В маршрутное такси зашла женщина, практически ничем не отличавшаяся от других пассажиров. Одета была по сезону, подстрижена по времени, накрашена по годам. Было только одно, что отличало ее от других людей - очень озабоченный вид, но на это никто не обратил внимание.
Все пассажиры были погружены в свои мысли. Кто-то слушал музыку, и в такт мелодии поддергивал плечами, кто-то увлеченно читал книгу, кто-то дремал, а кто-то просто смотрел в окно, разглядывая вывески на зданиях.
Была среда. Это середина рабочей недели. С одной стороны, радовало, что понедельник – день тяжелый - уже прошел, а за ним и пролетел вторник, с другой же стороны, до долгожданных выходных было еще целых два дня. Поэтому в лицах пассажиров еще не сквозило чувством удовлетворения и полного счастья от предстоящих выходных.
Женщина прошла мимо водителя и встала на проходе, ближе к середине автобуса.
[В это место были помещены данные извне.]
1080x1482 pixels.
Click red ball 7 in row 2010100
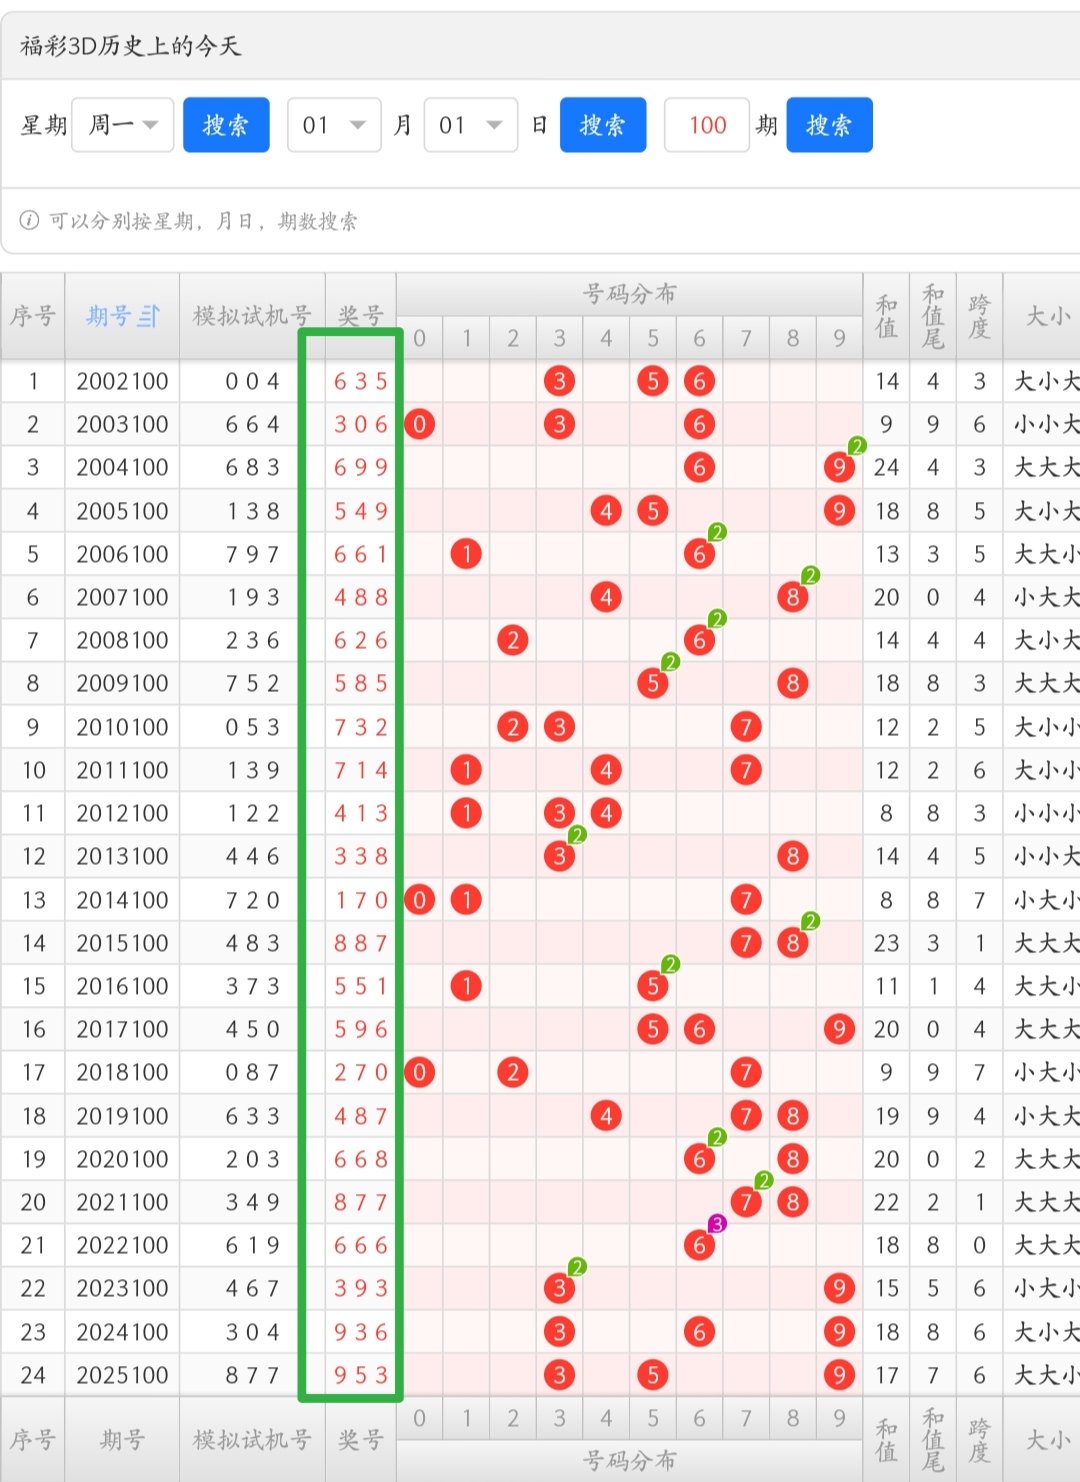point(746,727)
Держась одной рукой за поручень, другой она открыла сумку и вытащила из нее картонку с фотографией ребенка. Неловкими движениями она приподняла табличку и прислонила ее к груди, а потом стала просить о помощи. Сначала тихо, потом громче, затем всхлипывая, и, наконец, с мольбой. Речь ее была неровная, сбивчивая, местами неразборчивая. Она как будто припевала, как поют в церкви или причитают на похоронах. Сейчас она готова была на всё, лишь бы только ее услышали и помогли. Но никто даже не пошевелился.
Затем она замолчала, и, не выпуская таблички из рук, пошла дальше, пытаясь заглянуть каждому в лицо. Но лиц не было, как не было и душ. Даже взгляды пассажиров, обращенные минуту назад на странную женщину, сейчас были отведены куда-то в сторону, на пол.
Она еще немного постояла, посмотрела на людей, вздохнула и стала продвигаться к выходу.
А когда автобус остановился, она, не оглядываясь, быстро вышла.
И всё возвратилось на круги своя. Кто-то снова уставился в открытую книгу, кто-то опять слушал музыку, кто-то пытался заснуть, а кто-то просто смотрел в окно, разглядывая вывески на зданиях.